Quale oscuro sortilegio, o quale destino cieco ha trasformato trecento euro di incasso in una pozza di sangue?
E’ la folla stessa a darsi una risposta, o a provarci. Un ragazzo di fianco azzarda quello che probabilmente molti pensano: avrà reagito. E aggiunge: eh, in quelle occasioni non si dovrebbe mai reagire.
Inevitabili poi le voci su ciò che si dovrebbe fare a quei quattro, dovessero prenderli.
Inevitabili poi le voci su ciò che si dovrebbe fare a quei quattro, dovessero prenderli.
Ogni tanto, ritmicamente, dalla folla si alza una voce (diverse voci, a distanza), perché non c’è lavoro, siccome non c’è lavoro. Ma non afferro il nesso. Non capisco se è una giustificazione, o una crudele ironia.
Rimango intontito sotto la pioggia, in cerca di una reazione ordinata. Mentre sento montare un inconfondibile mal di stomaco. Come tutti, devo ancora pienamente realizzare che Pino non c’è più.
Non scatto foto. Il lettore mi perdonerà. Non sono in grado. Oggi l’osservatore è parte coinvolta. Non riesco a smettere di pensare alla ragazza che ho visto tante volte alla cassa, e che ora mi pare sperduta fuori dalla seconda porticina laterale, chiusa. Come la prima porticina. Come la grande porta sul Corso. Sbarrata. Ma è lì in fondo, nell’ultima porticina laterale, l’unica ancora aperta. E’ lì, tra un continuo viavai di carabinieri e polizia, con altri agenti e vigili schierati di fronte, sul minuscolo marciapiedi, con intorno la folla composta e tumultuante, silenziosa e borbottante, attonita e incredula – è lì che traspare la lucina al neon dell’irreparabile.
Sono vicino all’auto di Pino, parcheggiata proprio all’angolo della salumeria, col muso piuttosto sporgente su Corso Piave. Chissà quante volte nella serata si sarà chiesto se non era il caso di andare a spostarla in posizione più regolare – senza neanche poter lontanamente immaginare che quel volante non l’avrebbe più toccato.
Che la sua vita sarebbe finita lì, nello stanzino arretrato vicino al banco frigo. Che la sua bella salumeria, il gioiello redditizio che aveva messo su con tanti sacrifici e tante soddisfazioni, sarebbe diventato la sua tomba.
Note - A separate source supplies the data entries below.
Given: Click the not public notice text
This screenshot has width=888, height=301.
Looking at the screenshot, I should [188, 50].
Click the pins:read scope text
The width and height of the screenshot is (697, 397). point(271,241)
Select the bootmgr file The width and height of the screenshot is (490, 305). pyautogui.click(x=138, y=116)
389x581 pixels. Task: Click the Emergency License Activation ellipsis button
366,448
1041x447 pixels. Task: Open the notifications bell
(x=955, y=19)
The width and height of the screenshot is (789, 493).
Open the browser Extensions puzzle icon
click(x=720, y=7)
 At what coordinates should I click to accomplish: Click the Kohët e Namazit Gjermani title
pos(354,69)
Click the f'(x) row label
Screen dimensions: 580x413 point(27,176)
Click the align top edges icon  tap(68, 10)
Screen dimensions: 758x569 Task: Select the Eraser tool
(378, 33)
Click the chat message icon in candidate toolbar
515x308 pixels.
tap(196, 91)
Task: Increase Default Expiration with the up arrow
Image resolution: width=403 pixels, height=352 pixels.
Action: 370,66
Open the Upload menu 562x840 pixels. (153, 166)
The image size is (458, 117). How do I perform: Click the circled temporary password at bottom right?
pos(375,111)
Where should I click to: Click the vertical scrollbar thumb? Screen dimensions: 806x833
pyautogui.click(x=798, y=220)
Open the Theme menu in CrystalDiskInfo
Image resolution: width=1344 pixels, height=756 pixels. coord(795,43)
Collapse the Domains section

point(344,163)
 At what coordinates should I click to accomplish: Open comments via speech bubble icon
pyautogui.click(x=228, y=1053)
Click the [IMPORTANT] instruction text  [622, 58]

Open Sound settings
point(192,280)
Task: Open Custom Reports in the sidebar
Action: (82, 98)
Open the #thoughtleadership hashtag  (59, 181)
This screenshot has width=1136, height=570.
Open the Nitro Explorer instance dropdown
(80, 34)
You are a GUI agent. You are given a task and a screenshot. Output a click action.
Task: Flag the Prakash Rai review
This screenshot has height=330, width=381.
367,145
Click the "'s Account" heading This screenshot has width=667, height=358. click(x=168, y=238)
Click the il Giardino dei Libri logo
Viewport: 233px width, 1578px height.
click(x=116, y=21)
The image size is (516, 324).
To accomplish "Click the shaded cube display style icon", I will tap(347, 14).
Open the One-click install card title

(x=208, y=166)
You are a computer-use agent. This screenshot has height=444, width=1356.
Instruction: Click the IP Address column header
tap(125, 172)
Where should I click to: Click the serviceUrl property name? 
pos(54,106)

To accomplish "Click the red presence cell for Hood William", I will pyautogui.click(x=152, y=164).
Che la sua giovane sposa non l’avrebbe più visto gioviale e soddisfatto come sempre. E che avrebbe dovuto imparare come e in che modo spiegare ai loro due bambini che il loro papà non era tornato, che non sarebbe tornato più – che non avrebbe potuto più raccontare loro una bella favola, o semplicemente la sua giornata. Che non sarebbe più successo. Che non succederà.
Devo fare qualcosa contro quest’angoscia. Mi muovo. Continua ad arrivare gente. Sono le 23,30. La pioggia martella l’ombrello. Giro verso l’altro lato della strada, intorno all’isolato. Stessa scena. Capannelli aggrovigliati di corpi e di ombrelli, vocìo, ipotesi, domande, risposte provvisorie perché nessuno sa, nessuno può avvicinarsi. Si va a tentoni, come sempre.
Sull’altro marciapiedi l’assessore al commercio, Michele Scardigno. E’ prevedibile che questa tragedia sarà anche una bella complicazione politica. E si può temere, se dovesse emergere una qualche connotazione dei rapinatori, che si possa scatenare un’ondata xenofoba. Ma per la verità, in questo momento, è più il cervello che galoppa per le solite piste.
Non ho voglia di starlo a sentire. Troppo pochi gli elementi a disposizione, per ora. E soprattutto, troppo più importante che Pino non c’è più.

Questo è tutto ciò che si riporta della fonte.